Hugh and Owen were being difficult, as usual. Roger wished he didn’t have to bring his stupid brothers with him everywhere he went. But their mother would have it no other way. One did as one was told, or the royal stipend would be cut off. Roger grimaced, praying they’d keep their mouths shut and let him handle things his own way.

Impatient to begin, Roger shoved his empty cup into Owen’s hands.

“Laird Angus,” he announced, “my brothers and I…”

The laird looked dubiously back and forth between the three men. Roger was used to that. The three brothers looked no more similar than whelps born of a promiscuous bitch, and so they were. Owen was small and dark like their mother, Hugh was tall and thin, with stringy blond hair. Only Roger could boast of a royal sire and the stature and golden good looks that went with it.

“My brothers and I would prefer to discuss the terms of your surrender privately,” he explained with exaggerated courtesy. For what they would say and do he wanted no witnesses.

Laird Angus felt the hairs stiffen at the back of his neck. He didn’t like the Englishman’s use of the wordsurrender. He glowered at Roger Fitzroi a long while, until the man’s smile grew stale. Then he let out a sigh. He supposed a bit of bent pride was a small price to pay for the survival of the clan.

He sent a wordless message to Malcolm the Steward, directing him to keep an eye on the rest of the company, and then he motioned the brothers toward the adjoining chamber. The door closed behind them with a hollow thud.

He gestured toward the benches at the table in the midst of the room, but the three Englishmen remained standing. Fitzroi leaned almost insolently against the door.

It was just as well, Angus decided. The quicker this business was over with, the better. He offered his hand. “You have the document then?”

Fitzroi patted his chest, and then withdrew a piece of parchment, feigning astonishment to find it there. “This?” His brothers snickered.
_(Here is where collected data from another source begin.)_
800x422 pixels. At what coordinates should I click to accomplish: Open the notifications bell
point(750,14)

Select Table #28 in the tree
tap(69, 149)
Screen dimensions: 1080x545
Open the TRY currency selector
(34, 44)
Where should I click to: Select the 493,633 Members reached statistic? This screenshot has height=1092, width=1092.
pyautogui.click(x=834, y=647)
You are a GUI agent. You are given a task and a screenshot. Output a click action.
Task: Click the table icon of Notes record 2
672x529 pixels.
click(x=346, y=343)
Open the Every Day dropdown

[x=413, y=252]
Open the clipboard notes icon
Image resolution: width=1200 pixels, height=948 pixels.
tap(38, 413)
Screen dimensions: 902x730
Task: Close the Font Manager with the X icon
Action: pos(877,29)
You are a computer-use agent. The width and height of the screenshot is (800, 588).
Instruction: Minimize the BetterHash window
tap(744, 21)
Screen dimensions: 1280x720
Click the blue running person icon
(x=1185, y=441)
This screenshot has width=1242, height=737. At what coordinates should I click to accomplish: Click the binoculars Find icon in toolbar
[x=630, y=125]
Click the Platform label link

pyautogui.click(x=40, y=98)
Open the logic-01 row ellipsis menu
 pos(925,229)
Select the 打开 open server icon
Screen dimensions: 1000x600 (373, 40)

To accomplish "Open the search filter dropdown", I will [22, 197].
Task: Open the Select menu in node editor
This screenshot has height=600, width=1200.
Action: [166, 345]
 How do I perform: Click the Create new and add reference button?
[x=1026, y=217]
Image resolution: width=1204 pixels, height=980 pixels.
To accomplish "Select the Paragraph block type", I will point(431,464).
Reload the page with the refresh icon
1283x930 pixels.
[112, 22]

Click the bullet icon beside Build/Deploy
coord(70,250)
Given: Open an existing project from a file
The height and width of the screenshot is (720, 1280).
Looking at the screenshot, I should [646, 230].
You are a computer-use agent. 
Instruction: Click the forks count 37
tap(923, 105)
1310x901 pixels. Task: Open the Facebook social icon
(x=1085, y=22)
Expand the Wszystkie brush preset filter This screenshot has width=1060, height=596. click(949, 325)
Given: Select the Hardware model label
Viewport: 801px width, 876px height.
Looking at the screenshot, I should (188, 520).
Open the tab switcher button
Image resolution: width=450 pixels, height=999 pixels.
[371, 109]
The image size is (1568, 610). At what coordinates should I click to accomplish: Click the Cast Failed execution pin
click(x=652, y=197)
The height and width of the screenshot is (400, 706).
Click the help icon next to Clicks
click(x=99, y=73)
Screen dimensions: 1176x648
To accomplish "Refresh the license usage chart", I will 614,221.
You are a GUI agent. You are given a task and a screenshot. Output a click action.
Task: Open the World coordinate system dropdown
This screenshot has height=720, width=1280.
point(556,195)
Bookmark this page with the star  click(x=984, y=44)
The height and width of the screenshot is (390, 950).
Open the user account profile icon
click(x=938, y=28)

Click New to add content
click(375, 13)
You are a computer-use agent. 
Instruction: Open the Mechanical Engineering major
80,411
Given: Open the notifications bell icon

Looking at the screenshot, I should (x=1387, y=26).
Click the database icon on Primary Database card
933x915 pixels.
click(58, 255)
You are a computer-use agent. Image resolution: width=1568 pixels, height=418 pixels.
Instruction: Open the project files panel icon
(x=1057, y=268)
He grinned.

Angus resisted the urge to make that grin toothless. Instead, he thought of the clan and rubbed his hands together. “I’ll need a quill and—“

The slow tear of parchment violated the air like lighting. The two halves of the document drifted to the rushes. The grin never left Fitzroi’s face.

Misgiving slithered its way up Angus’s spine.

“We don’t need this,” Fitzroi said with a shrug. He nodded once to his dark brother.

There was a flash of silver.

And then it was too late.

Before Angus could draw breath to cry out an alarm, the cold length of a sword burned impossibly deep into his chest.

Then Fitzroi was beside him, clutching the front of his tabard, so close he could see the golden stubble on Roger’s chin going in and out of focus, so close he could see the spittle at the corners of the man’s mouth.